The Internet is an amazing job search tool when used properly. For a lot of folks out there, their Internet search strategy is: Go to a job board, find a position that sounds like something they could do or would be interested in, upload their one-size-fits-all resume, and then sit back and wait for multiple job offers to come in.
Maybe in a different economy, but I’m finding that when this approach is used, there is “a whole lot of sitt’n going on”.
I want to give you a simple formula for increasing your chances of being asked in for an interview when using the Internet as one of your job search tools: Target Research + Targeted Resume = “We’ve got to bring this one in for an interview!”
Know the type of position you want and make a list of the companies that you would like to work for. Completing this crucial step will set you up for success in all aspects of your search efforts. Today I’m just going to focus on Internet searches.
Now go to our tool, the Internet, and start searching for your targeted companies. Most medium to large companies have career/job tabs on their website where you can search for open positions. Some even have a feature where you can set up a “search agent” and when a position that you are targeting is posted, it will notify you. Also take the time and meander through the company’s website. Get a feel for the company’s culture and philosophies and see if it is truly a company that you would be proud to work for. If it’s not, there is really no point in moving forward.
Now that you have your targeted company and an open position within your targeted company, it’s time to target your resume.
Really read the job posting to see what the hiring manager is looking for. Tailor your core resume specifically for the job opening. Make sure you have a well-written summary statement at the beginning of your resume that makes a strong argument for your case as a candidate for their position. You only get a few seconds to capture the hiring manager’s attention so make the best of it. Use your transferable skills to demonstrate that you have the qualifications and the skills that they are looking for. Keep in mind that one company’s Project Manager may be another’s Product Manager, Program Manager, Production Manager, etc. Read beyond the job title and drill down to what the duties and expectations are. Use their terminology, but don’t parrot back the job description to them.

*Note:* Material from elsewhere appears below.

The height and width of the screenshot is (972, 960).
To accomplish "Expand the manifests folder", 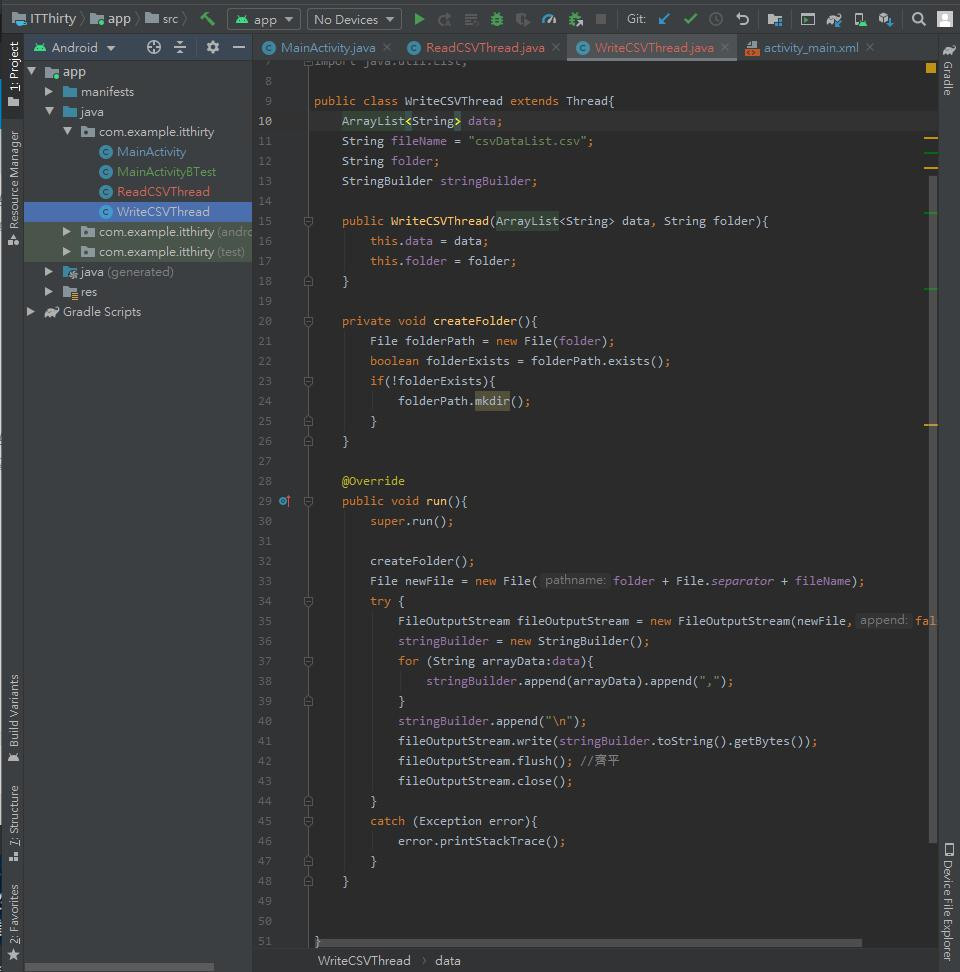I will pos(49,92).
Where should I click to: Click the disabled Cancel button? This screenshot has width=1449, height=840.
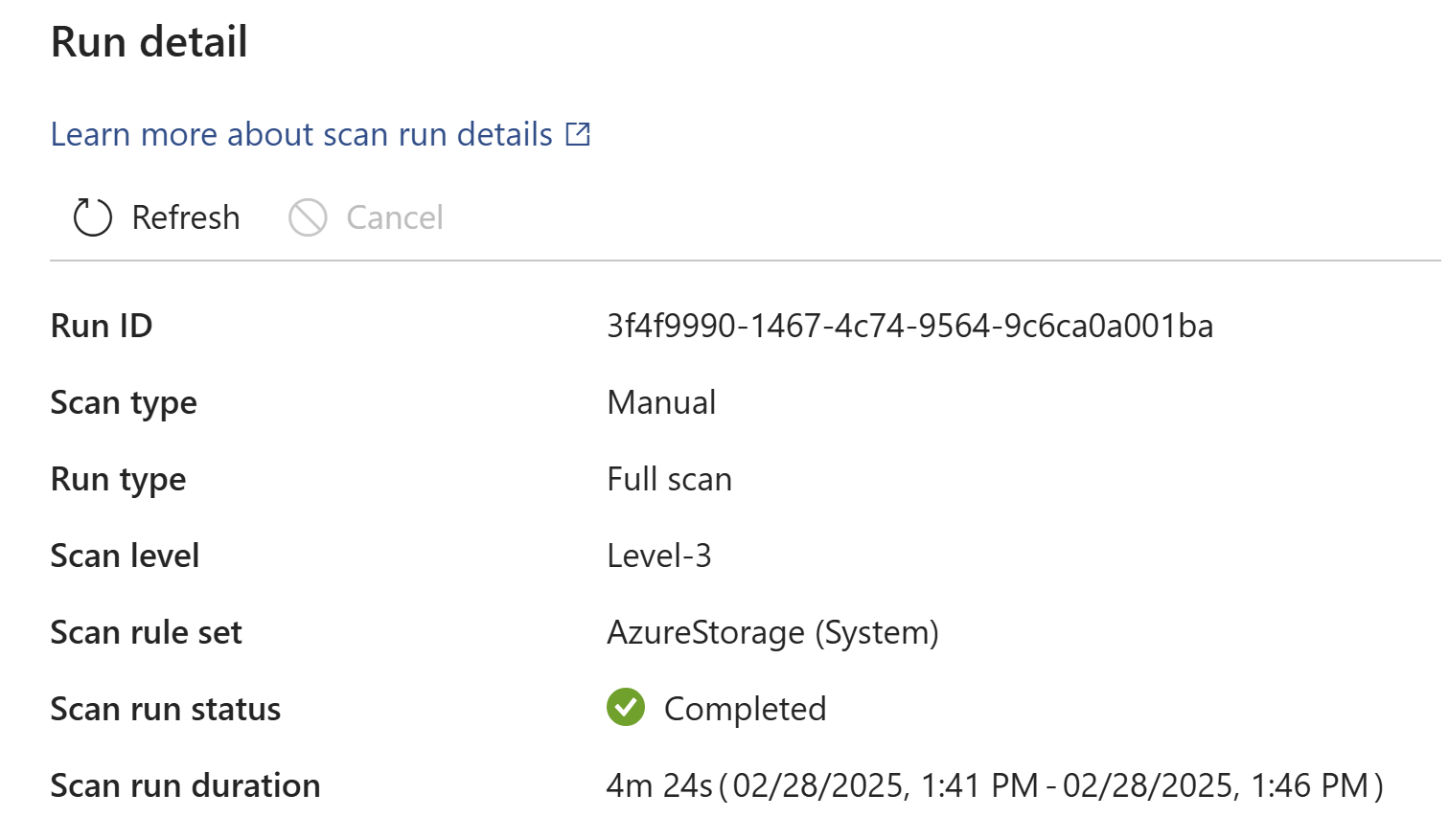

Finally, craft a concise cover letter explaining why you are qualified for the position what you have done in the past, what you can do in the future, and how that will affect the company’s bottom line.
Now, submit your resume, but don’t say “goodbye”; say “see you in a few days”! Give it a couple of business days and follow up with the company. Start with Human Resources or if you’re lucky, the hiring manager themselves may have been listed on the job posting. Follow-up can be in the form of a phone call or an e-mail. Make sure that your resume has been received and see if they have any questions. If conversation leads to it, ask when they will be reviewing the resumes. It also wouldn’t hurt to ask if you could follow up on the position at a later date and who the best person would be to follow up with!
“ We’ve got to bring this one in for an interview!”
This formula is in no way a guarantee that you will be called in for an interview, however it will put you in front of those who just push the submit button and hope for the best; thus eliminating quite a bit of your competition!